So I have a DataFrame with 180000+ values and I need to (1) replace duplicate and certain values in cells by row and (2) rearrange. Here is my DataFrame, df:
key sellyr brand makrc item1 item2 item3 item4 item5 item6
0 da12 2013 imp apt furi apt nan nan nan nan
1 da32 2013 sa rye rye app nan nan nan nan
2 da14 2013 sa pro not pro pan fan nan nan
........
nan values represent np.nan. And forbidden string is 'not'.

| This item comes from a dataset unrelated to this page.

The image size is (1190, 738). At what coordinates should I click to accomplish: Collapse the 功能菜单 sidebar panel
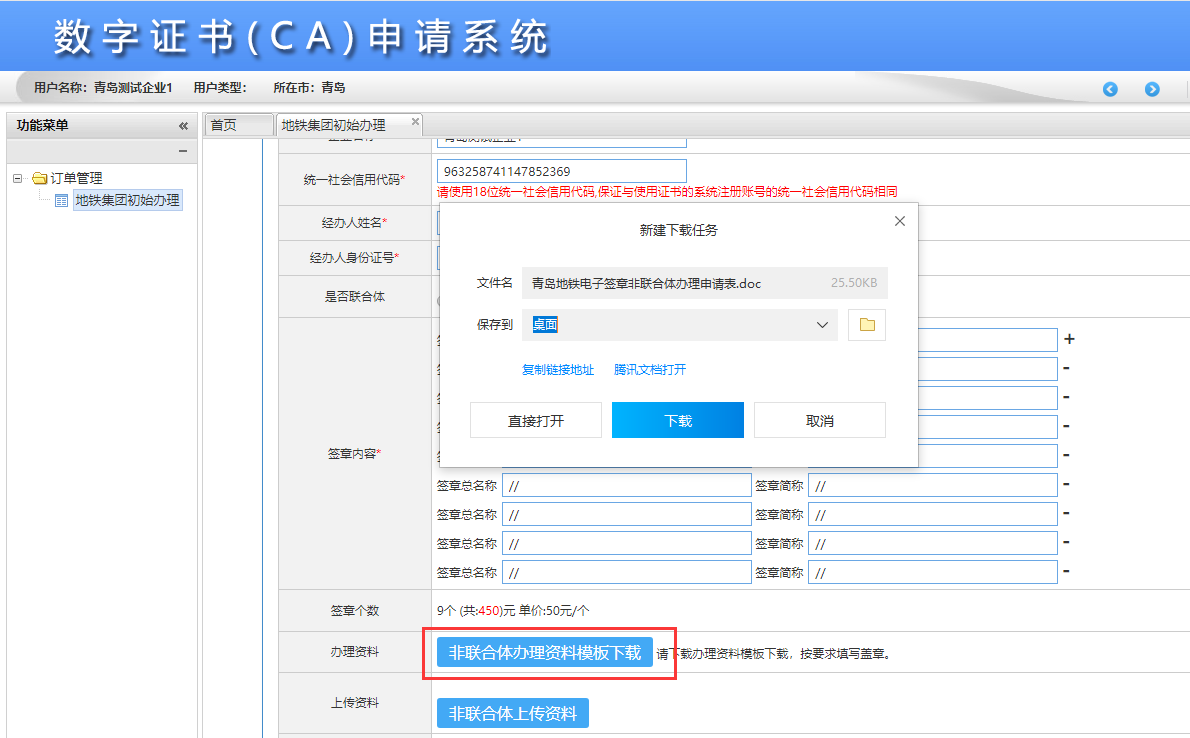pyautogui.click(x=183, y=126)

So what I need to do is check columns item1~6 replace strings that are contained in the makrc column with nan. As well, I also want to replace 'not's' with nan's. After replacing strings to np.nan, I need to rearrange the item1~6 to left justify non-nan data to the leftmost empty cell, as shown below, (expected output):
key sellyr brand makrc item1 item2 item3 item4 item5 item6
0 da12 2013 imp apt furi nan nan nan nan nan
1 da32 2013 sa rye app nan nan nan nan nan
2 da14 2013 sa pro pan fan nan nan nan nan
........
So as you can see in a first index, I have removed apt string in item2 and changed to np.nan because same string is in makrc column. In index 1, I have removed rye and replace with np.nan. But this time, I rearranged the 'app' string from item2 to item1 because np.nan values should come after the values. In index 2, I have replaced pro and not since I need to replace every 'not'string in the item columns to np.nan. Also I have rearranged the items.
I've tried combining all item columns as a list and replacing it, but there are a few rows with only np.nan items. Can you guys recommend an ideal process to solve my problem? Thank you so much.